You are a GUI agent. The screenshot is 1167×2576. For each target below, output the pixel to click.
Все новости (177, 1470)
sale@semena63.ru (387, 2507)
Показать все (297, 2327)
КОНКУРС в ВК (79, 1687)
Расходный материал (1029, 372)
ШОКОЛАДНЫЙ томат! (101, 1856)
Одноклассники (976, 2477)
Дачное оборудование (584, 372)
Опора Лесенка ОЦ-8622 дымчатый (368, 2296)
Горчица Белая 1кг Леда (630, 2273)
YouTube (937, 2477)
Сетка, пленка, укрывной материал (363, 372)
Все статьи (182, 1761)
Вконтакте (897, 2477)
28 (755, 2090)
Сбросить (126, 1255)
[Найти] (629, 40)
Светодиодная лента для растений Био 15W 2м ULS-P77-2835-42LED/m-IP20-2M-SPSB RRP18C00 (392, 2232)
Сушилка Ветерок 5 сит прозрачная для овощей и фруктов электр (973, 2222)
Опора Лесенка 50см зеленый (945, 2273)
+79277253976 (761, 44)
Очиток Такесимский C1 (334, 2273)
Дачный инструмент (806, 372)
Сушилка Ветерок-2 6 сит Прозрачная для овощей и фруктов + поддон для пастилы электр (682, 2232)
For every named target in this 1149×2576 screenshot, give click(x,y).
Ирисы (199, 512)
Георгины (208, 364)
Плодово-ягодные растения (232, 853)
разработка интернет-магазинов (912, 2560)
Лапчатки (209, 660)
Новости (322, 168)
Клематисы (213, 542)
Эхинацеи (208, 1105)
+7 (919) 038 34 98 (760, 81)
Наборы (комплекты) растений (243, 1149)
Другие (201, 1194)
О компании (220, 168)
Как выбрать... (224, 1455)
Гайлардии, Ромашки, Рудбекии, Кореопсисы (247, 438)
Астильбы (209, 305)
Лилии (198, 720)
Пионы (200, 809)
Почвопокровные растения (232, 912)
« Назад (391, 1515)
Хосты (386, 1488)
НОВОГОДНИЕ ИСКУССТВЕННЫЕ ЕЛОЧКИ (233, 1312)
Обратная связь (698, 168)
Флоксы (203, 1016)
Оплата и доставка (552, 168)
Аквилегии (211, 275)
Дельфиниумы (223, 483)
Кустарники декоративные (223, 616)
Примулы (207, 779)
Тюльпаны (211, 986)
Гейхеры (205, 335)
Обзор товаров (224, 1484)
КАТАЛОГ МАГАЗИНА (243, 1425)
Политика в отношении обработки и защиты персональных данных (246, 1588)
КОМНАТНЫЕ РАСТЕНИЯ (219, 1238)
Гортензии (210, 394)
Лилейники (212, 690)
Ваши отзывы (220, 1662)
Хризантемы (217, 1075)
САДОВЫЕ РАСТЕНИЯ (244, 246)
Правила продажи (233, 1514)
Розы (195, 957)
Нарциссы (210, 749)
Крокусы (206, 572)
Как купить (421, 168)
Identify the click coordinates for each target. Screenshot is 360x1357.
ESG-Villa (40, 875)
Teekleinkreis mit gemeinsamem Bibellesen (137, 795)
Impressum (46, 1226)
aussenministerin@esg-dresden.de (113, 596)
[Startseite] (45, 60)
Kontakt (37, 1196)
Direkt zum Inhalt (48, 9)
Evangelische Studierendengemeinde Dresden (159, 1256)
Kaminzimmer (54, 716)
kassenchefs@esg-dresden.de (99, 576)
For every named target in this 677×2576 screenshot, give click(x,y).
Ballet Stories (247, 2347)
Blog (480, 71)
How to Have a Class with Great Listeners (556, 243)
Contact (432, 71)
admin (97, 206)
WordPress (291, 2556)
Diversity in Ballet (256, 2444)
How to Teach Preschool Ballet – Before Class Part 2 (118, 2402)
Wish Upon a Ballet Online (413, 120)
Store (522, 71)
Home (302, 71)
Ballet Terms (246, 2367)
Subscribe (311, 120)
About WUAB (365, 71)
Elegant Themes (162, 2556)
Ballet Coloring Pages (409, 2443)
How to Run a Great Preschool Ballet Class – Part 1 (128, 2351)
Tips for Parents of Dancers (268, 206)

++++++++++++++++++++

What you need to do:
The response should hold exactly the lines starting at the line with "[Найти] (629, 40)" and ending at the line with "Оплата и доставка (552, 168)", and no other line of the material above.

Solution to this task:
[Найти] (629, 40)
Светодиодная лента для растений Био 15W 2м ULS-P77-2835-42LED/m-IP20-2M-SPSB RRP18C00 (392, 2232)
Сушилка Ветерок 5 сит прозрачная для овощей и фруктов электр (973, 2222)
Опора Лесенка 50см зеленый (945, 2273)
+79277253976 (761, 44)
Очиток Такесимский C1 (334, 2273)
Дачный инструмент (806, 372)
Сушилка Ветерок-2 6 сит Прозрачная для овощей и фруктов + поддон для пастилы электр (682, 2232)
For every named target in this 1149×2576 screenshot, give click(x,y).
Ирисы (199, 512)
Георгины (208, 364)
Плодово-ягодные растения (232, 853)
разработка интернет-магазинов (912, 2560)
Лапчатки (209, 660)
Новости (322, 168)
Клематисы (213, 542)
Эхинацеи (208, 1105)
+7 (919) 038 34 98 (760, 81)
Наборы (комплекты) растений (243, 1149)
Другие (201, 1194)
О компании (220, 168)
Как выбрать... (224, 1455)
Гайлардии, Ромашки, Рудбекии, Кореопсисы (247, 438)
Астильбы (209, 305)
Лилии (198, 720)
Пионы (200, 809)
Почвопокровные растения (232, 912)
« Назад (391, 1515)
Хосты (386, 1488)
НОВОГОДНИЕ ИСКУССТВЕННЫЕ ЕЛОЧКИ (233, 1312)
Обратная связь (698, 168)
Флоксы (203, 1016)
Оплата и доставка (552, 168)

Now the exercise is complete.